The Golden Age of Piracy was often associated with the time period stretching from the 1650s until 1720s. In fact, between 1715 and 1725, the years witnessed the most dramatic increase in the number of pirates operating throughout the Caribbean, the American coast, the Indian Ocean, and the western coast of Africa. It was also within this period that modern interpretations of the term “piracy” became embedded into our current society and civilization. Piracy later became a subject that brings forward everybody’s attention and interests towards learning more about it.

There were many factors causing a sudden bloom in the number of Europeans and colonial American sailors and privateers becoming pirates during the early 18th century. It was believed that one of the main reasons was mostly connected to high level of unemployment happening during that time. Other contributing factors include higher number of vessels transporting valuable goods across countries using the sea that led to the reason on why robbing in the high sea is now a lucrative activity. Reduction in the size of European navies was also another point to consider as this has resulted in the large pool of experienced navy personnel (especially those in Royal navy) readily available to be recruited to become pirates. Finally, the emergence of Golden age of Piracy was also partly the result of lack of good governance in European oversea colonies and that attracted people to engage in piracy in order to avoid hardship.
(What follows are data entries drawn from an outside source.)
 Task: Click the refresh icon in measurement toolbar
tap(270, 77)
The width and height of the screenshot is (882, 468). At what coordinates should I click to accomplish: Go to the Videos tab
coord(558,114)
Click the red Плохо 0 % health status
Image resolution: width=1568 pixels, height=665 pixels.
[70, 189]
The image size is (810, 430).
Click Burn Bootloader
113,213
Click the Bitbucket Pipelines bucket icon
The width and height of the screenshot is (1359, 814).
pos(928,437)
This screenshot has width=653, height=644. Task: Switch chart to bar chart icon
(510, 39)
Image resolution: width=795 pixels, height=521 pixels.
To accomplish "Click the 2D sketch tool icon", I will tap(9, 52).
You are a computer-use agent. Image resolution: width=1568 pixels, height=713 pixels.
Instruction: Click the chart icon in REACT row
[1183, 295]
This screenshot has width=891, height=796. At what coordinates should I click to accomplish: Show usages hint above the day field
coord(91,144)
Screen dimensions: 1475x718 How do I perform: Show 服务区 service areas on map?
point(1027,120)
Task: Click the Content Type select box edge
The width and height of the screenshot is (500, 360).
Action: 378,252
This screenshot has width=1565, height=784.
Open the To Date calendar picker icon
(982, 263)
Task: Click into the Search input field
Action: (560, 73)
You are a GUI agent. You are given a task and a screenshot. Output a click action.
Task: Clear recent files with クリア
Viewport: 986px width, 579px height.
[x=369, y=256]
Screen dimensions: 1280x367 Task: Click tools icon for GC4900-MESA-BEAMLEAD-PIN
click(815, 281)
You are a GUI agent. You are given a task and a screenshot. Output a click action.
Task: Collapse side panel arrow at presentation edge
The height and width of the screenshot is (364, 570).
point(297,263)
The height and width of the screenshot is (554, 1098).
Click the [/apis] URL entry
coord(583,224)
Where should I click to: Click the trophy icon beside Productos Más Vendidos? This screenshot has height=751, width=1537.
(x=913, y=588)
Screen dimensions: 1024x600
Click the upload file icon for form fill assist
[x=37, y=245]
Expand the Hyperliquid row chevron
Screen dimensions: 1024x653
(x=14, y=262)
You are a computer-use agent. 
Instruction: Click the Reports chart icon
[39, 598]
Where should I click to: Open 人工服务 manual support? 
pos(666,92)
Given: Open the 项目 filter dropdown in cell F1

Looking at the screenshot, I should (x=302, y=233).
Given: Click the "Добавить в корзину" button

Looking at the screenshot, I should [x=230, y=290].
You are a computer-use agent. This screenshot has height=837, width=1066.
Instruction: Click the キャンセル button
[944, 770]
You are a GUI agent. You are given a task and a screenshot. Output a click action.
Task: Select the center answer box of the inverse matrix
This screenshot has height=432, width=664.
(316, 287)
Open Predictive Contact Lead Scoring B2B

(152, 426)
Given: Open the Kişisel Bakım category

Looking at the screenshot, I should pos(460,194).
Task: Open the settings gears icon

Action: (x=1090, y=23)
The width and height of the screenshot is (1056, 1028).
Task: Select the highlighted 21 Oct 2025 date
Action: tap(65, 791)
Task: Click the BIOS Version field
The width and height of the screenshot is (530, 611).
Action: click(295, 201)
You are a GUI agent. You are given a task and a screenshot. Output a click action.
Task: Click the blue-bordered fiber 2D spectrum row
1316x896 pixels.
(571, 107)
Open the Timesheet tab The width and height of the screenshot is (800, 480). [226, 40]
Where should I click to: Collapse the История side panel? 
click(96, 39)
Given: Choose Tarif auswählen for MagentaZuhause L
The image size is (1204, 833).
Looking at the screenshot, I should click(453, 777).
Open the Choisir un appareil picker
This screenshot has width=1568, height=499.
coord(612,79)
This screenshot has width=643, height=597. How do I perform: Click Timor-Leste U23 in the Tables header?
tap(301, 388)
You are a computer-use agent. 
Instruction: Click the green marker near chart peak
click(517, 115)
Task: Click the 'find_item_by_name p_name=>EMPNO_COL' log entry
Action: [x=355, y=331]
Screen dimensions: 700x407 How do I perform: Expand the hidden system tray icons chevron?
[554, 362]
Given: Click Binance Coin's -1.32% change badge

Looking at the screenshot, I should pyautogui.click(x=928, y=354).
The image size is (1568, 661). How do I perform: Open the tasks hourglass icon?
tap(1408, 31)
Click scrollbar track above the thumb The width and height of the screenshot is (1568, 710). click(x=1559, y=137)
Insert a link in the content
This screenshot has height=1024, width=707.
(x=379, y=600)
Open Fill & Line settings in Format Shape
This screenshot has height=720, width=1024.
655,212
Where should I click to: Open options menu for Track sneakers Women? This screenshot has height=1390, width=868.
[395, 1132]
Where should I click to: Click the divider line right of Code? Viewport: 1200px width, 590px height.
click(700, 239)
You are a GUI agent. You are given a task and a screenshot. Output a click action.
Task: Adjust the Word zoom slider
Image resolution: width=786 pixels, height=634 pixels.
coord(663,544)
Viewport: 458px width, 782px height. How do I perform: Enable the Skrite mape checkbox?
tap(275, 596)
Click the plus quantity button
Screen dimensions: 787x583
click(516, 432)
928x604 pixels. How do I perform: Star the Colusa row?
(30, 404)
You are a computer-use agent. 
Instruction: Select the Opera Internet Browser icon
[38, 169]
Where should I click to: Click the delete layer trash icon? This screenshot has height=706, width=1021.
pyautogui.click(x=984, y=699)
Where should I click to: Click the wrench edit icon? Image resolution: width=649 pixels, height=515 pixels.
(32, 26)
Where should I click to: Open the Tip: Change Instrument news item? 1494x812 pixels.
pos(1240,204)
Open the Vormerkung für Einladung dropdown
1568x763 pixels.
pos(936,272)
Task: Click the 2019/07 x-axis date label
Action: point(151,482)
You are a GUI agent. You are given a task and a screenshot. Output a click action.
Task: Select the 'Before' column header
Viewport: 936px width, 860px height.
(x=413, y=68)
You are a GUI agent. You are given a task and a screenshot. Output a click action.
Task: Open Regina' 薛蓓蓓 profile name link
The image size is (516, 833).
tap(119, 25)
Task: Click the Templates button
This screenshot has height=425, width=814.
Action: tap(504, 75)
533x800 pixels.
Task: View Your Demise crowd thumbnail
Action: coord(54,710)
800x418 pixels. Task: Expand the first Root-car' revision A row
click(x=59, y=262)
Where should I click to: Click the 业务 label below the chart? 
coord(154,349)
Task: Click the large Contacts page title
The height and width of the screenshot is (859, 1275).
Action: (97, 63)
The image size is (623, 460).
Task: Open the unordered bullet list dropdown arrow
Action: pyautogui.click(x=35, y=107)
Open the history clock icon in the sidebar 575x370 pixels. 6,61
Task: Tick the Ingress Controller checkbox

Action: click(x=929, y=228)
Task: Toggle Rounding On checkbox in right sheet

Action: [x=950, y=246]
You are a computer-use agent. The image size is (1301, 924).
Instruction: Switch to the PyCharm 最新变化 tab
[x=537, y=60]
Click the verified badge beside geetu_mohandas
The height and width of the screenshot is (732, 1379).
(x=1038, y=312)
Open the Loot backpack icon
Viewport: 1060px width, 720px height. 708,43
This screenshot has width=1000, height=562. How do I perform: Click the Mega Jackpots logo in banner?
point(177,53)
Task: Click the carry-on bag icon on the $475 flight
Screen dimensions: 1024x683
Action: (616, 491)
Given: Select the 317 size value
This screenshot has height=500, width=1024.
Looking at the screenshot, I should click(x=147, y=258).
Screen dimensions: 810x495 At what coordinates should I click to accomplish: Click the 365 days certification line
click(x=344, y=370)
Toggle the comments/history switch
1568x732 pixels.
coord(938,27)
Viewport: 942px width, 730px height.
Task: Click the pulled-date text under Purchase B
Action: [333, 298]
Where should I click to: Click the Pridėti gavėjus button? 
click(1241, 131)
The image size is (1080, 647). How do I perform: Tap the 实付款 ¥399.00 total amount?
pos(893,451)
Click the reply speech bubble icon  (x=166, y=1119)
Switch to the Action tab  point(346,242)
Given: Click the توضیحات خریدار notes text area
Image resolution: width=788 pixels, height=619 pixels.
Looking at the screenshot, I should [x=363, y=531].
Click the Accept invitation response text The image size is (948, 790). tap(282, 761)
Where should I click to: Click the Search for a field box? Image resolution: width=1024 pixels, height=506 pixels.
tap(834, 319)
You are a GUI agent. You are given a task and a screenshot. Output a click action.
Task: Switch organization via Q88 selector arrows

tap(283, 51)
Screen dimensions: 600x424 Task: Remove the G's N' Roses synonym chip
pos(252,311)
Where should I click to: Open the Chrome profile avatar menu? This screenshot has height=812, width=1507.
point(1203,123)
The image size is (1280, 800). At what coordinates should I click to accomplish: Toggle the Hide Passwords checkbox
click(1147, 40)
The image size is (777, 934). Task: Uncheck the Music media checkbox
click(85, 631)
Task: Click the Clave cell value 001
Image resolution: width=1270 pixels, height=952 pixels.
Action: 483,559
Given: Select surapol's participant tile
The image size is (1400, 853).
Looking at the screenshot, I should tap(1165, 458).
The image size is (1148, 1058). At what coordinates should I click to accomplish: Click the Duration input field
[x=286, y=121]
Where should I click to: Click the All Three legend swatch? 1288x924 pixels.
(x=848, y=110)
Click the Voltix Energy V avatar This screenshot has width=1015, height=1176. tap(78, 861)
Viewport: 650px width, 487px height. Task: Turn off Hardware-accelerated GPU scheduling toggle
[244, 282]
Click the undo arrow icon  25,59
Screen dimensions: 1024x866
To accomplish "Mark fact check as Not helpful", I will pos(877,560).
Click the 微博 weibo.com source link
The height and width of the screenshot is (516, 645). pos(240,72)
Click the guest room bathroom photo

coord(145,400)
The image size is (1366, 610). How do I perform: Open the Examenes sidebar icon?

According to historians, the year that marked the beginning of Golden Age of Piracy happened around 1650, after the Wars of Religion ended and this encouraged European country to go back to their olden ways of expanding their colonial empires. As all of these took place, it made sense now that piracy is looked upon as a much faster way to get rich with the increased seaborne trades, more money to steal and grab and furthermore all these are actually transported onboard ships.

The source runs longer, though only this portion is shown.